Tyago ocupou funções de confiança em administrações ligadas a Casagrande, inclusive em áreas de elevada responsabilidade, como Governo e Ciência, Tecnologia, Inovação, Educação Profissional e Desenvolvimento Econômico. Registros públicos também confirmam sua passagem por secretarias estratégicas da gestão estadual.
Curinga de confiança
Esse percurso ajuda a compreender uma característica peculiar de Tyago Hoffmann dentro desse grupo político: a combinação entre formação técnica e atuação política.
Economista, mestre pela Ufes e professor universitário, ele construiu sua trajetória não apenas dentro das estruturas partidárias, mas também na administração pública.
É uma distinção importante. Na política contemporânea, conhecimento técnico e capacidade de articulação deixaram de ser características necessariamente separadas. O desafio é justamente transformar conhecimento em decisão política e decisão política em entrega concreta.
Foi nesse contexto que surgiu, segundo o relato de pessoas próximas ao grupo, a imagem de Tyago como uma espécie de “curinga” das administrações de Casagrande: alguém acionado quando surgiam problemas complexos ou tarefas que exigiam capacidade de coordenação, conhecimento técnico e confiança política.
Covid
A pandemia de Covid-19 é, talvez, o exemplo mais emblemático dessa característica. A crise sanitária exigiu do poder público uma combinação extraordinária de planejamento, velocidade de decisão, articulação institucional e capacidade de execução.
Tyago esteve à frente da Secretaria de Governo durante parte desse período e participou da coordenação das ações do Executivo estadual. O episódio se tornou um dos momentos mais exigentes da administração pública capixaba.

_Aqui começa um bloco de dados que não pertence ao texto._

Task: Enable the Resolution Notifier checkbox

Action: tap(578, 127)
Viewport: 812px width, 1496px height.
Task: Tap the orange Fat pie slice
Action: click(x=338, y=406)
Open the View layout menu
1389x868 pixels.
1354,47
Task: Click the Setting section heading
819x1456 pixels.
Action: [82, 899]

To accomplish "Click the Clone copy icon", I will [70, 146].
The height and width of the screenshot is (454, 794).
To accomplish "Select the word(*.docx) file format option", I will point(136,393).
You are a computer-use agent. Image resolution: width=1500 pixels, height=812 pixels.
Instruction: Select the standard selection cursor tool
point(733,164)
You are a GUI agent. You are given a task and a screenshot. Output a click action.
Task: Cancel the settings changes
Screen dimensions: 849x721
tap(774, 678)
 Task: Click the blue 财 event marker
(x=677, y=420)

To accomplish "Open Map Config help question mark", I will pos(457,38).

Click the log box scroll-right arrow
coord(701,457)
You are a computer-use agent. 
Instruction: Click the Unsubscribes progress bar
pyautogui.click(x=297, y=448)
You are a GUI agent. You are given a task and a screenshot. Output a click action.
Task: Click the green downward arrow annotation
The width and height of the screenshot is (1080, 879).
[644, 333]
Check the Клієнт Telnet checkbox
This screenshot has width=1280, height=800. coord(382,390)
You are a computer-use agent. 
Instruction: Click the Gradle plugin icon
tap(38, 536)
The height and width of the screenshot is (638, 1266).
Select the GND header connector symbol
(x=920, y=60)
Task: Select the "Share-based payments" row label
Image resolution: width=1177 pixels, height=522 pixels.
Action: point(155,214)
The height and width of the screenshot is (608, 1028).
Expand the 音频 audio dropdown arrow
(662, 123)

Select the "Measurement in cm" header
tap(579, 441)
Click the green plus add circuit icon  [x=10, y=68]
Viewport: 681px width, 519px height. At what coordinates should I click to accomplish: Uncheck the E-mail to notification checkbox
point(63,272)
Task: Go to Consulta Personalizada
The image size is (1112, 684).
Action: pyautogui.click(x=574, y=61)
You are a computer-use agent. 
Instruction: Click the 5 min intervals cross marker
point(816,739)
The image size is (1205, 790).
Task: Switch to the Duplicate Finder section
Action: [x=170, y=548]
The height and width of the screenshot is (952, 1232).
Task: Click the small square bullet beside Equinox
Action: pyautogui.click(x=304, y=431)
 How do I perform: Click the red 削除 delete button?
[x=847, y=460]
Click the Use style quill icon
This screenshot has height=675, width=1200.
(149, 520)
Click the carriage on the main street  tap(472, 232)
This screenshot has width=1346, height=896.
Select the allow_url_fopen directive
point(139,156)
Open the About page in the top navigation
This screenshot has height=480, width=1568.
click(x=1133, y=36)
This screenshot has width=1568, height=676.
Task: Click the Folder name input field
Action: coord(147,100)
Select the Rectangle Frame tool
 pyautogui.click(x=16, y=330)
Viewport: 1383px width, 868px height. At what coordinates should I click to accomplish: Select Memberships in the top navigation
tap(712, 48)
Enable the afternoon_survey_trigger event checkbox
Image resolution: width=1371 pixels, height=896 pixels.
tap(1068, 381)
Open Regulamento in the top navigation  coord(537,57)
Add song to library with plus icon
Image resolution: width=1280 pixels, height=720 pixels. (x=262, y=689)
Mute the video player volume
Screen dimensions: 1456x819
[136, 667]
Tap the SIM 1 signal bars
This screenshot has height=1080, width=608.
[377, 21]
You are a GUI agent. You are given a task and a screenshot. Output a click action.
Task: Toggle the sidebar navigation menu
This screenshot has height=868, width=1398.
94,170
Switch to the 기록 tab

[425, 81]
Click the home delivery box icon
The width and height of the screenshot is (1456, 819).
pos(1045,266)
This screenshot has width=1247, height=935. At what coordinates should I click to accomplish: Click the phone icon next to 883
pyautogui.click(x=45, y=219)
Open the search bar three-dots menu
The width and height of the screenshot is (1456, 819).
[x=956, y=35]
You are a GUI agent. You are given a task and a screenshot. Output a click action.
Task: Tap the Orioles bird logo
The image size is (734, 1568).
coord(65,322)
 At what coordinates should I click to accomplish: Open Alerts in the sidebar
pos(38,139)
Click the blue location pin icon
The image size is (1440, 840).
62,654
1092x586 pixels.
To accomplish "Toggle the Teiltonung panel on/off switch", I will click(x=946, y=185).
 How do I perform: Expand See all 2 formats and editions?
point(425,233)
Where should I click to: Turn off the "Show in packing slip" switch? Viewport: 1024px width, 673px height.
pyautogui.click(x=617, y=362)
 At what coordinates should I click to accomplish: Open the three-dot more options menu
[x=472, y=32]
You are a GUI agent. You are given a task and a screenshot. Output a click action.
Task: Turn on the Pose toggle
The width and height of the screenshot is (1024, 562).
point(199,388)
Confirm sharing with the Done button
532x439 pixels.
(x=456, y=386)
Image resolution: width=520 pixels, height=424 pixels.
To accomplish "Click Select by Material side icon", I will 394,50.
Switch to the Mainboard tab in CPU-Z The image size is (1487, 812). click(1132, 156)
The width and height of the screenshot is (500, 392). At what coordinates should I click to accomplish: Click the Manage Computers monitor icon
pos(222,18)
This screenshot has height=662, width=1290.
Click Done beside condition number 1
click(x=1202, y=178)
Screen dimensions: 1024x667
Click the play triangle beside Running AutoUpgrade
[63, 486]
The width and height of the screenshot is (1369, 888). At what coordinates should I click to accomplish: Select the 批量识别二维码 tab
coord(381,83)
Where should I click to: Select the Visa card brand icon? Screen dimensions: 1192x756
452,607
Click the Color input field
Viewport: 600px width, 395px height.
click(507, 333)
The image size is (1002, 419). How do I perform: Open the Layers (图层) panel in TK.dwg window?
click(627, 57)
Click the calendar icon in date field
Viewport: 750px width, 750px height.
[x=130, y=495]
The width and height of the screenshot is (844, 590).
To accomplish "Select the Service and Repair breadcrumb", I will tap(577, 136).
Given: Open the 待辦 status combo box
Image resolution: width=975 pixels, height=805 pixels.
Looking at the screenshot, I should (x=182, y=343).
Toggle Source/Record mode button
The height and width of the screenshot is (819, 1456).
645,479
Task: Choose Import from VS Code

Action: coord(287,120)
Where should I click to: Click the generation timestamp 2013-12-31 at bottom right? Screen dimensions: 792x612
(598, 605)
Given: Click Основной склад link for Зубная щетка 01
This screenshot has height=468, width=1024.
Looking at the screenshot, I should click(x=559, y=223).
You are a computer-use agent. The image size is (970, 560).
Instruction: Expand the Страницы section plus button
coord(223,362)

Há, portanto, uma lógica política possível de ser identificada nessa trajetória: confiança não construída em uma eleição, mas acumulada em diferentes circunstâncias. E, na política, tempo também é patrimônio.
Mas a discussão ganha outra dimensão quando deixa de ser apenas uma questão de confiança pessoal entre duas lideranças e passa a ser analisada sob a perspectiva partidária.

Tyago estreou nas urnas em 2022 e foi eleito deputado estadual pelo PSB com 32.123 votos. Naquele pleito, foi o candidato socialista mais votado para a Assembleia Legislativa do Espírito Santo. Também figurou entre os dez deputados estaduais mais votados do Estado.
O dado eleitoral merece atenção porque representa algo diferente de uma nomeação ou de uma indicação. Uma coisa é ser escolhido para exercer uma função pública. Outra é submeter o próprio nome ao julgamento direto do eleitor.
Sucessão
A sobrevivência de uma organização política não depende apenas de seus líderes históricos, mas de sua capacidade de formar novas lideranças capazes de interpretar o tempo presente.
No caso do PSB capixaba, essa discussão pode ser particularmente relevante. Renato Casagrande construiu uma trajetória de grande longevidade eleitoral e institucional no Espírito Santo.
Mas nenhum projeto político se sustenta indefinidamente apenas pela força de uma liderança. É necessário produzir sucessão, formar quadros e criar uma geração capaz de assumir responsabilidades.
É nesse ambiente que Tyago aparece como um personagem político a ser observado. Ele reúne características que nem sempre aparecem juntas. Tem experiência administrativa acumulada, trânsito político, formação acadêmica e experiência eleitoral.